» **Exercise requirements**
After locating the line that holds "Select the 'Data", copy that line and all that follow it word for word through the end of the data, with no pictures.

» **Data for this task**
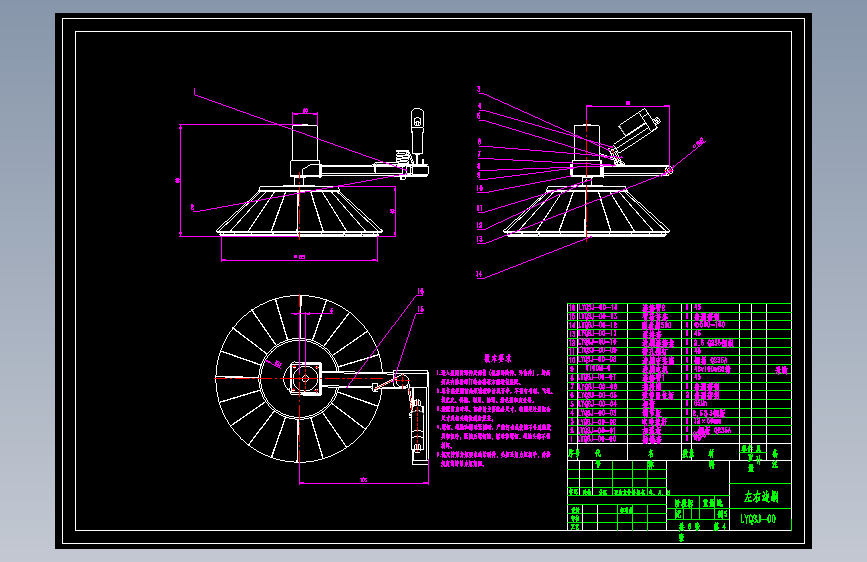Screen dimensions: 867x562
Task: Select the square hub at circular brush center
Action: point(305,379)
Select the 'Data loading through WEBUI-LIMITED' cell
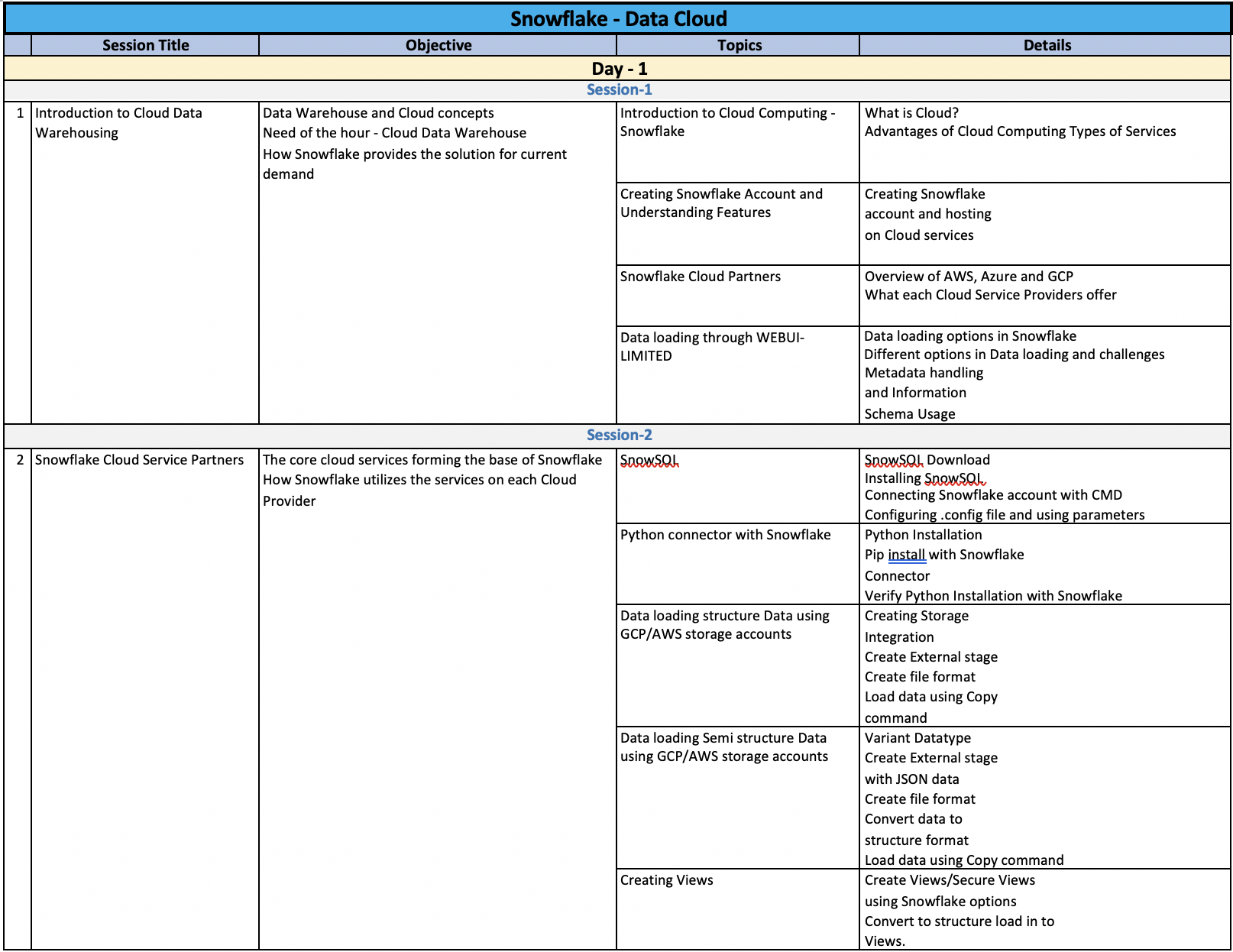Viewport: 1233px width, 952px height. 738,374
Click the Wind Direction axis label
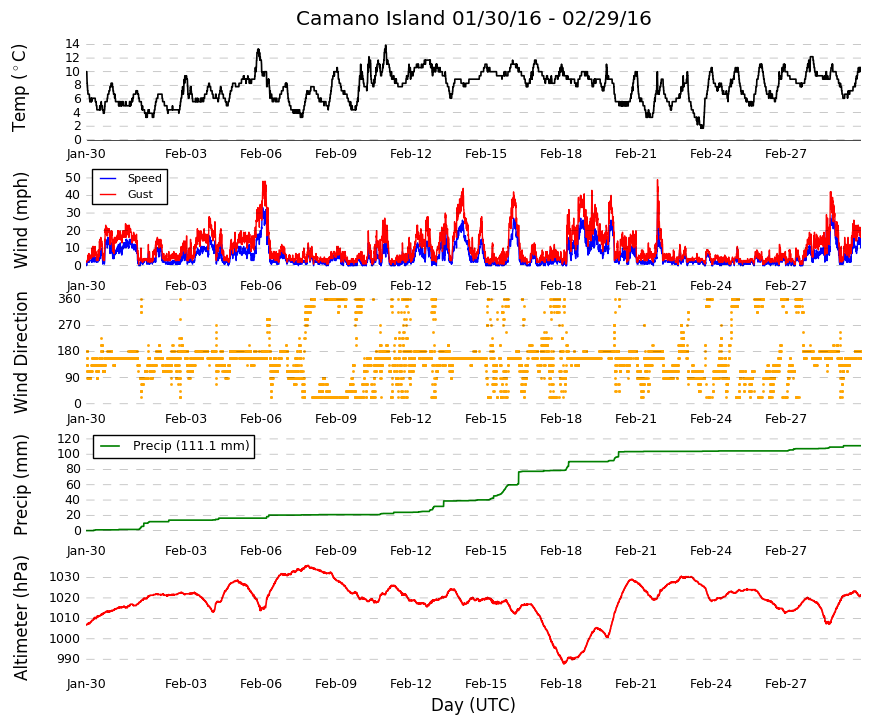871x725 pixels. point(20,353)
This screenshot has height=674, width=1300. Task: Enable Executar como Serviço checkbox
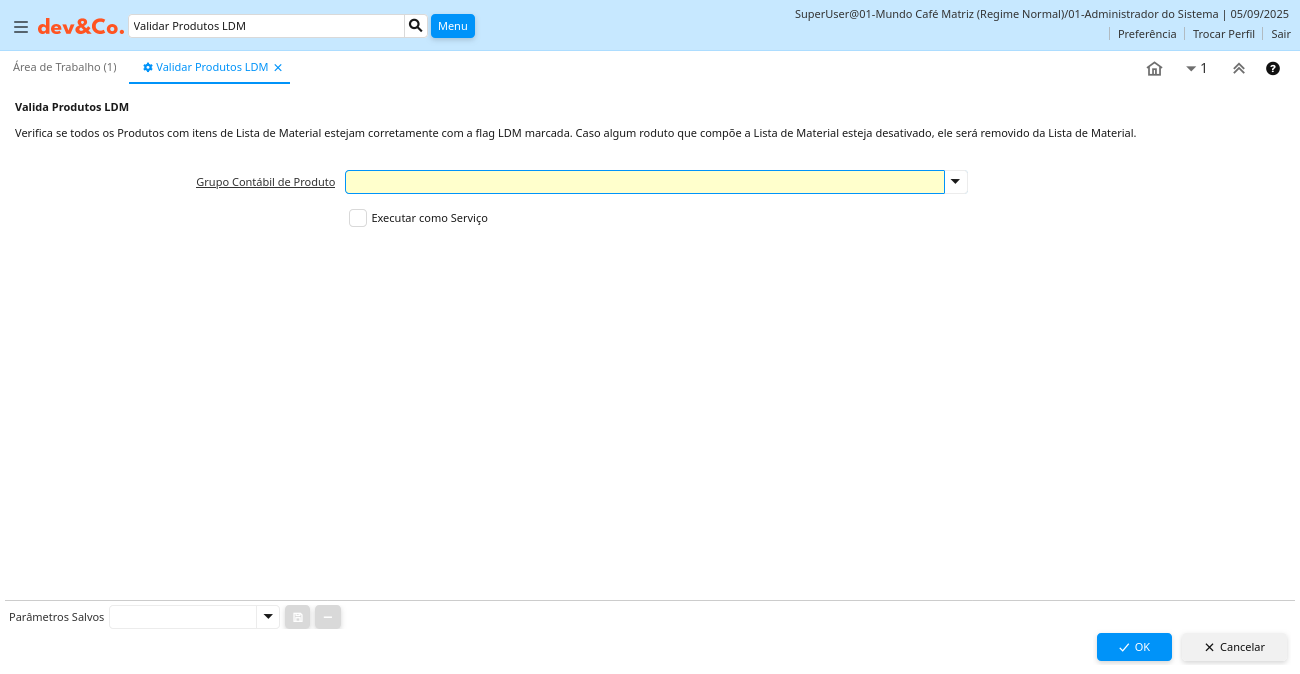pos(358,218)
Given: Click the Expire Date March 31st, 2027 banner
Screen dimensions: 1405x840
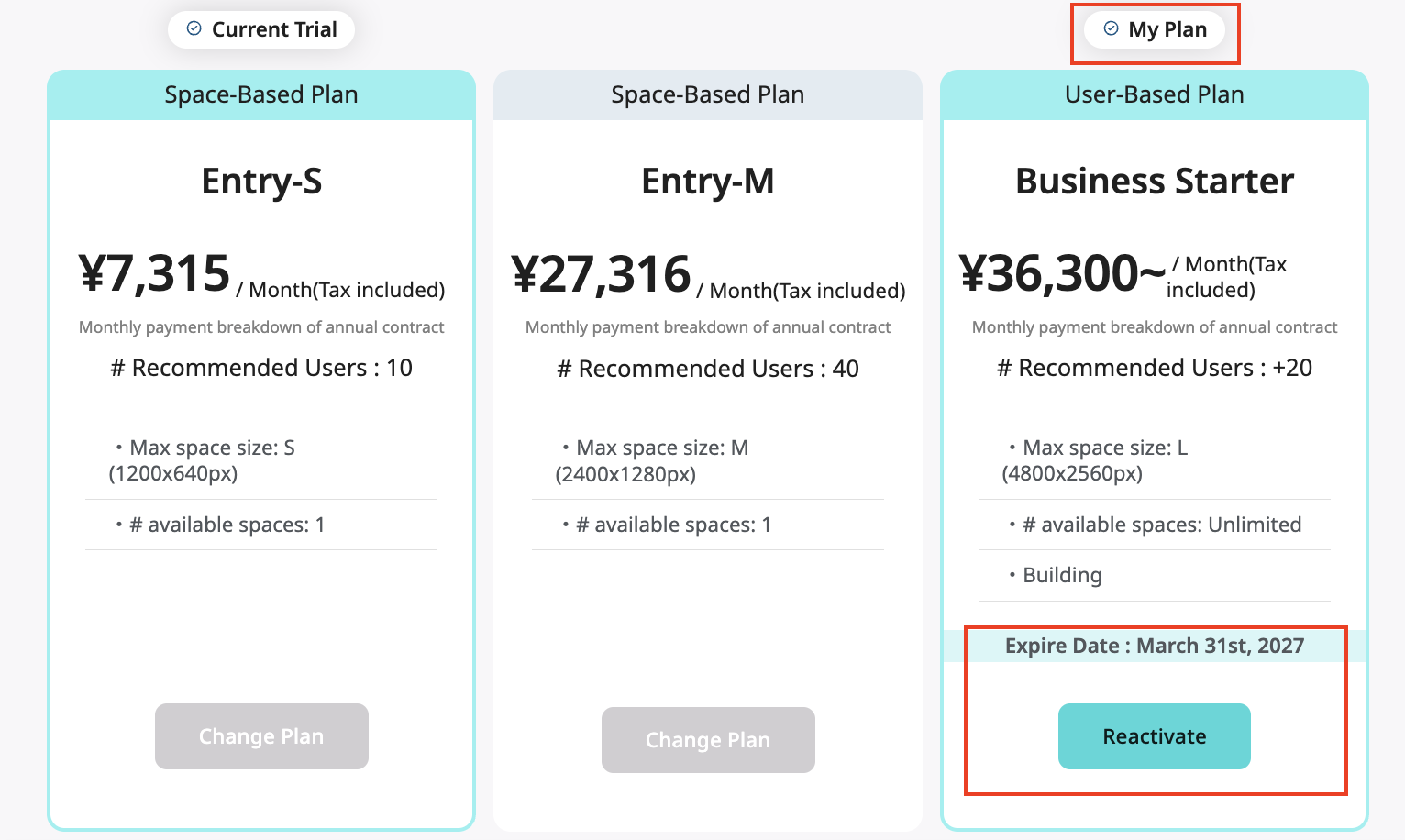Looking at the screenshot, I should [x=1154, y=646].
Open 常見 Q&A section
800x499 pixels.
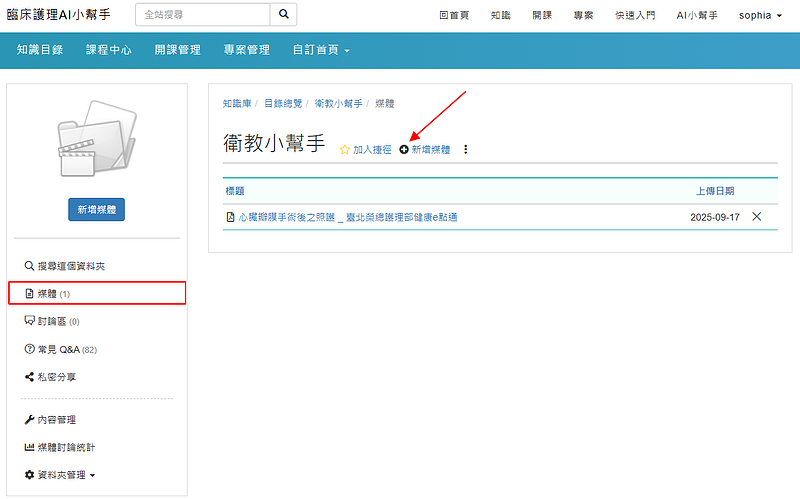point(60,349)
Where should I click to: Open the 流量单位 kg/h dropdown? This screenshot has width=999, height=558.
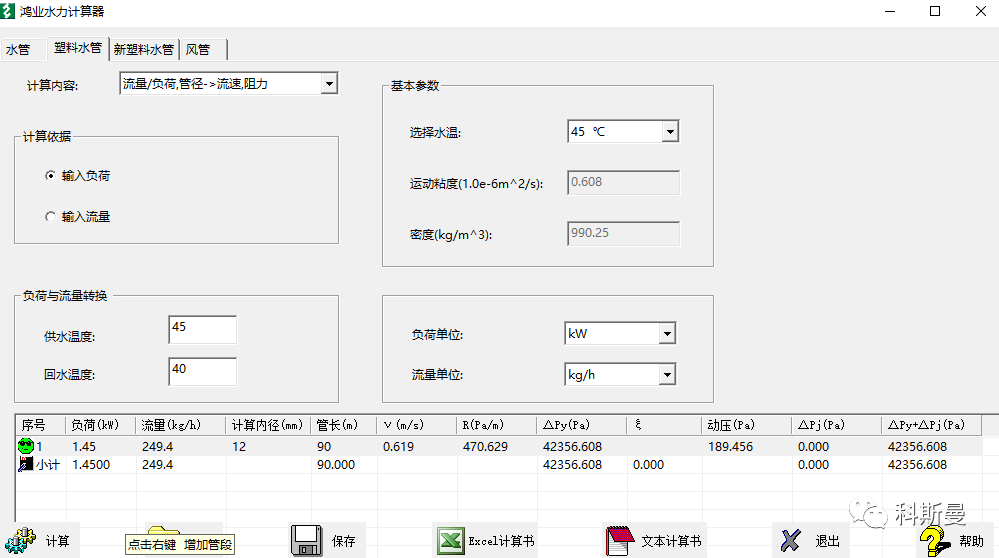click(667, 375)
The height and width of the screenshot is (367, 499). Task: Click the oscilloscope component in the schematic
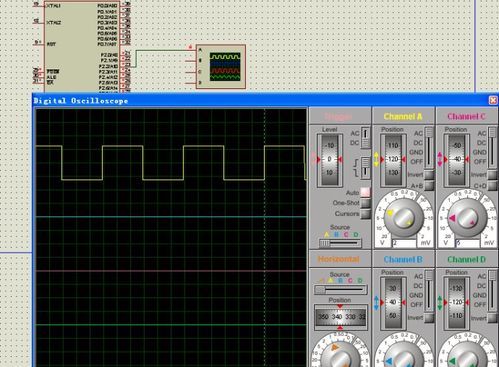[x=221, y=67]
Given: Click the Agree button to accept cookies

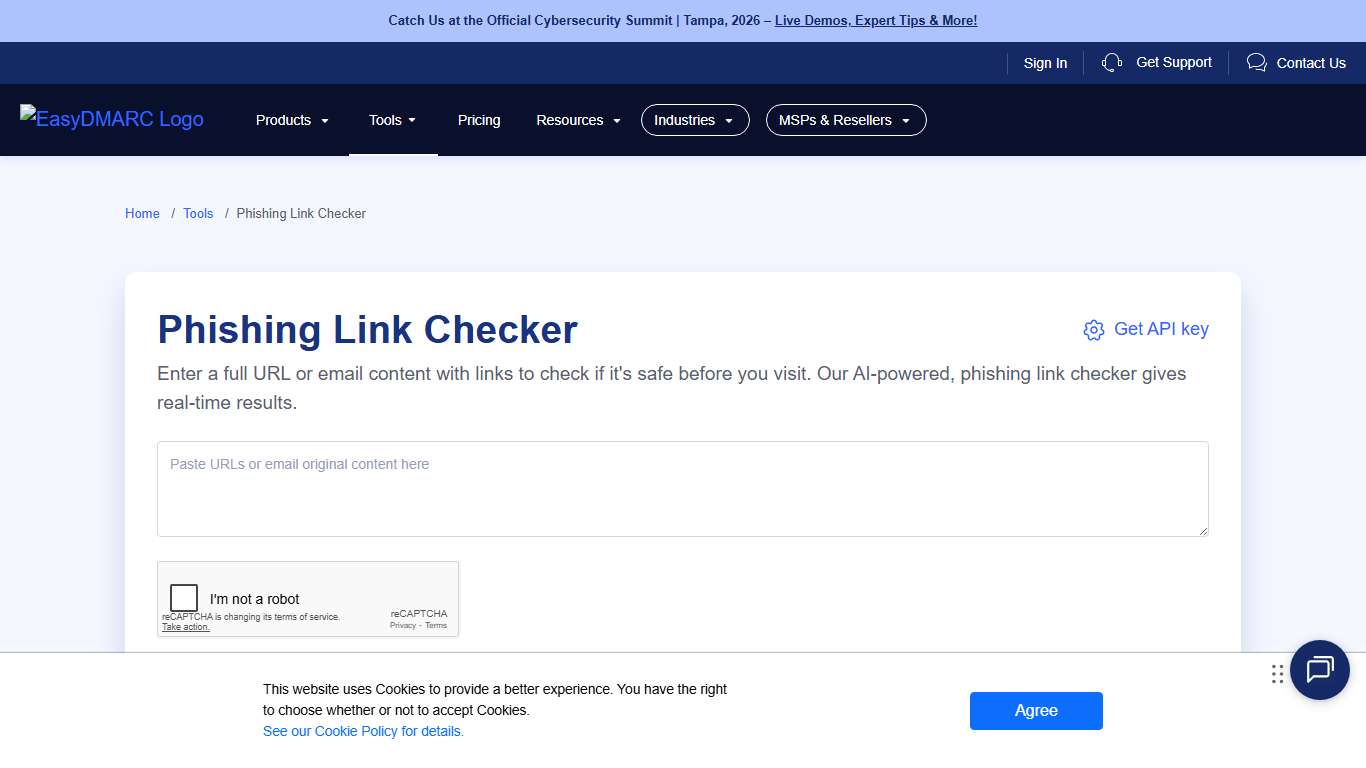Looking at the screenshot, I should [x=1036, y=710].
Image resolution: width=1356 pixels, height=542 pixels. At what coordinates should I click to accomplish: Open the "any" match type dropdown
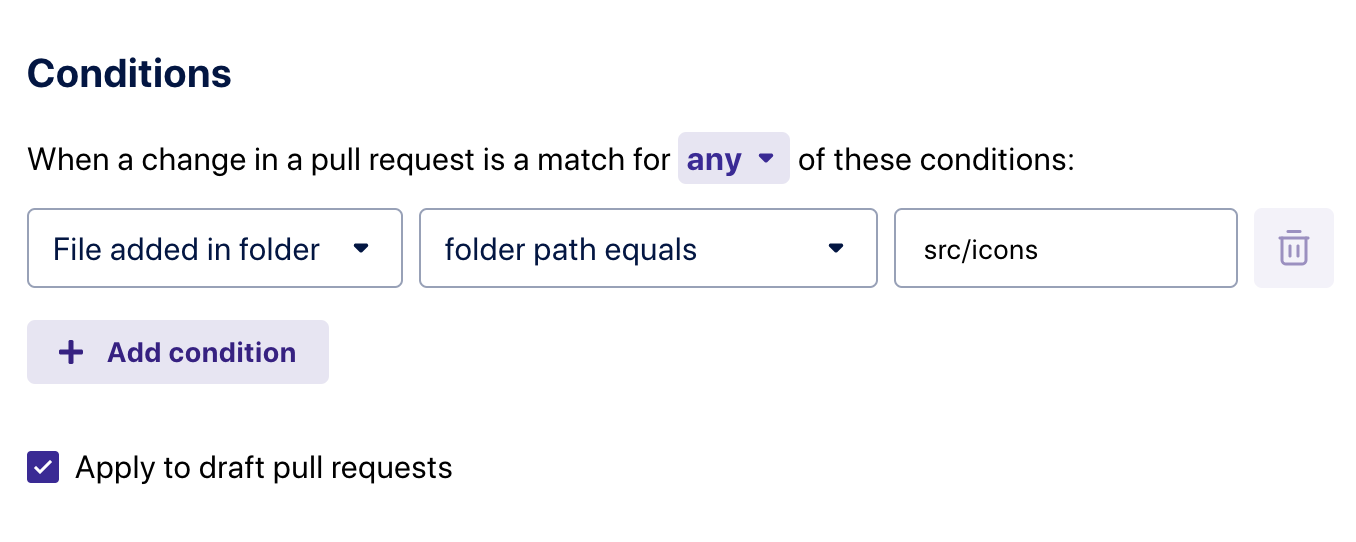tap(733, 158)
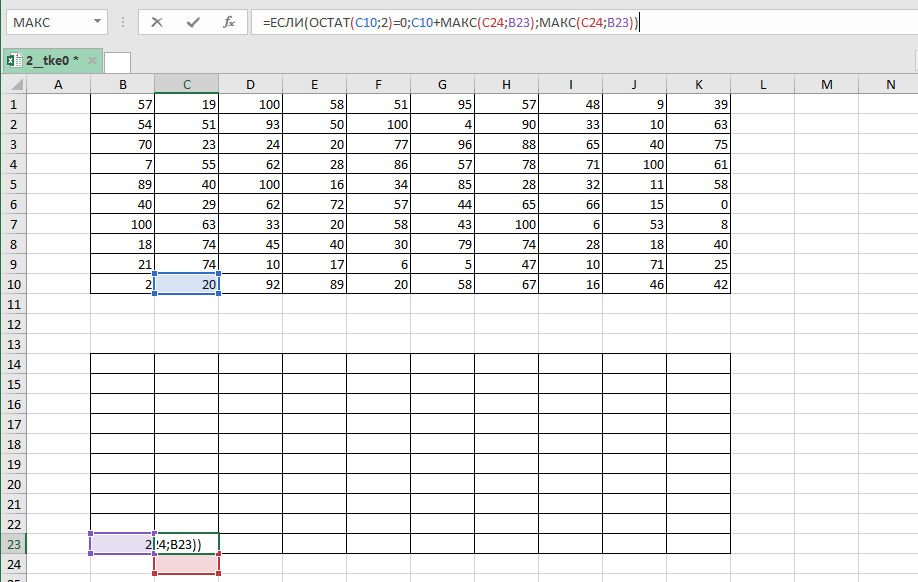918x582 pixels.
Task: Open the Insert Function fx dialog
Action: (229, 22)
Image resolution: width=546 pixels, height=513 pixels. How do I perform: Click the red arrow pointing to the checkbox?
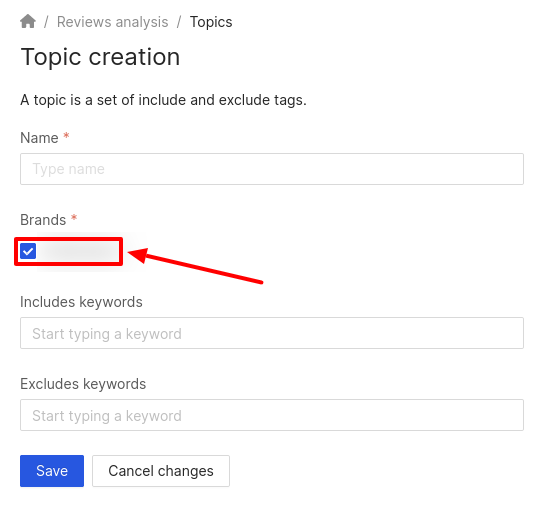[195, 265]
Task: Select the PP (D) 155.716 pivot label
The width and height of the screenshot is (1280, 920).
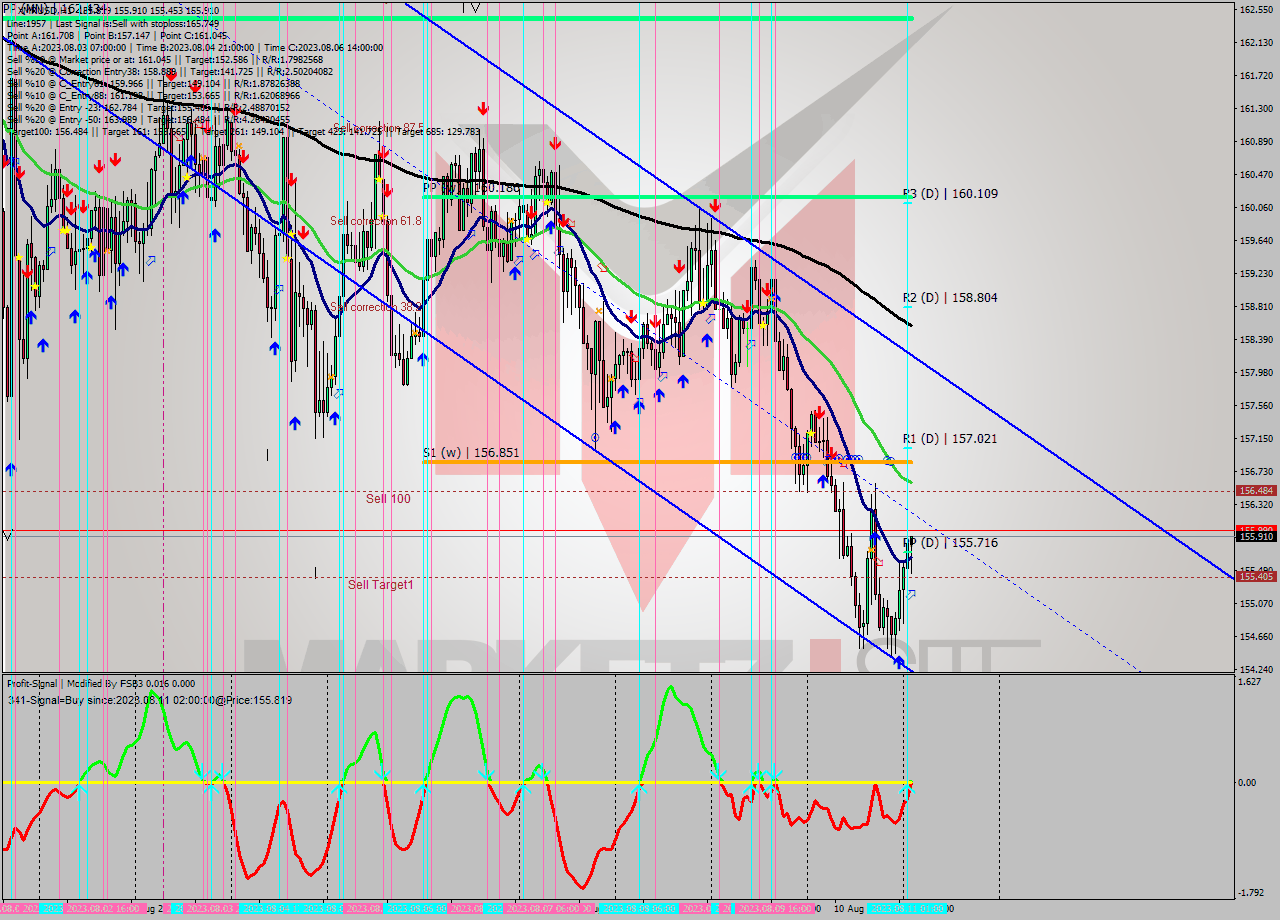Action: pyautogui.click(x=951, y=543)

» **Result of the task**
Select the 'Data loading through WEBUI-LIMITED' cell
Viewport: 1233px width, 952px height. 738,374
Click the Wind Direction axis label
871x725 pixels. point(20,353)
This screenshot has height=674, width=1300. Task: Enable Executar como Serviço checkbox
pos(358,218)
Given: Click the Expire Date March 31st, 2027 banner
Screen dimensions: 1405x840
Looking at the screenshot, I should [x=1154, y=646].
Open 常見 Q&A section
800x499 pixels.
point(60,349)
Where should I click to: Open the 流量单位 kg/h dropdown? This screenshot has width=999, height=558.
click(667, 375)
The height and width of the screenshot is (367, 499). Task: Click the oscilloscope component in the schematic
[x=221, y=67]
Given: Click the Agree button to accept cookies

Looking at the screenshot, I should [x=1036, y=710].
Image resolution: width=1356 pixels, height=542 pixels. At what coordinates should I click to accomplish: Open the "any" match type dropdown
tap(733, 158)
918x582 pixels.
Task: Open the Insert Function fx dialog
Action: (229, 22)
Image resolution: width=546 pixels, height=513 pixels. How do I perform: Click the red arrow pointing to the checkbox?
[195, 265]
Task: Select the PP (D) 155.716 pivot label
The width and height of the screenshot is (1280, 920).
Action: pyautogui.click(x=951, y=543)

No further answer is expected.